Berühmter „Bin Laden“ aus Turkmenistan im Gefängnis gestorben

Rasul Gulmamedov, ein Häftling, der in der turkmenischen Unterwelt unter dem Spitznamen „Bin Laden“ bekannt war, ist gestorben. Dies berichtete die Publikation „Chronicles of Turkmenistan“.
Es wird berichtet, dass er am 10. April in der Strafkolonie AH-E/3 mit Sonderregime in der Gegend von Ovadan-Depe verstorben ist. Gulmamedov war nur wenige Wochen von seinem 55. Geburtstag entfernt. Ersten Informationen zufolge war ein Herzinfarkt die Todesursache.
Rasul Gulmamedov leitete seinen berühmten Spitznamen von Osama bin Laden ab, dem Anführer von Al-Qaida und international bekannten Terroristen. Mitte der neunziger Jahre entdeckten turkmenische Strafverfolgungsbehörden in seinem Haus eine große Menge an Betäubungsmitteln und ein Waffenlager. Berichten zufolge befanden sich darunter Sturmgewehre, Maschinengewehre und sogar ein gepanzertes Fahrzeug, das in einer Grube in seinem Hof versteckt und mit Stroh bedeckt war.

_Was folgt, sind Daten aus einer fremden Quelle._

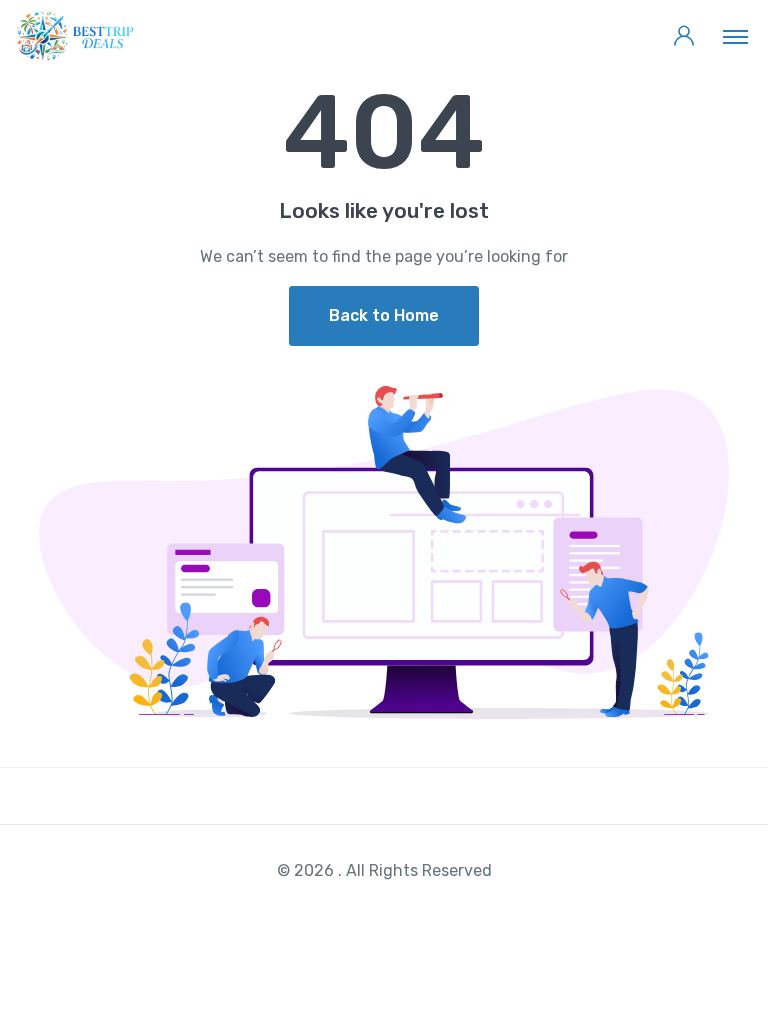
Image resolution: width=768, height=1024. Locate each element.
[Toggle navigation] (735, 36)
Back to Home (384, 315)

Berichten zufolge kaufte er den Großteil dieser Waffen und Ausrüstung 1989 von sowjetischen Militärangehörigen, die Afghanistan verließen, oder tauschte sie gegen Drogen ein. Gleichzeitig weisen einige Quellen darauf hin, dass die Informationen über den Schützenpanzer von Sicherheitskräften erfunden worden sein könnten, um den Vorfall sensationeller erscheinen zu lassen.
Dennoch gelang es „Bin Laden“ damals, sich vor den Strafverfolgungsbehörden zu verstecken und in eines der Länder der ehemaligen UdSSR zu fliehen. Im Jahr 2001 kehrte er jedoch aus unbekannten Gründen nach Turkmenistan zurück und wurde zu 25 Jahren Haft verurteilt. Seitdem kam er nicht mehr frei. Gulmamedov verbüßte mindestens drei Haftstrafen im Gefängnis von Ovadan-Depe.
Der Publikation zufolge gehörte er zu den Häftlingen, die sich weigerten, die Gefängnisregeln zu befolgen, und nicht an offiziellen Arbeiten teilnahmen. Auch die Gefängnisverwaltung war vorsichtig, Druck auf ihn auszuüben, da befürchtet wurde, er könne Hunderte von Häftlingen seiner ethnischen Gruppe der Belutschen um sich scharen und Unruhen verursachen.
Aus diesem Grund wird darauf hingewiesen, dass ihm relativ privilegierte Bedingungen gewährt wurden, darunter das Leben in einer separaten Zelle mit einem Diener, zahlreiche Besuche und das Recht, Lebensmittelpakete zu empfangen.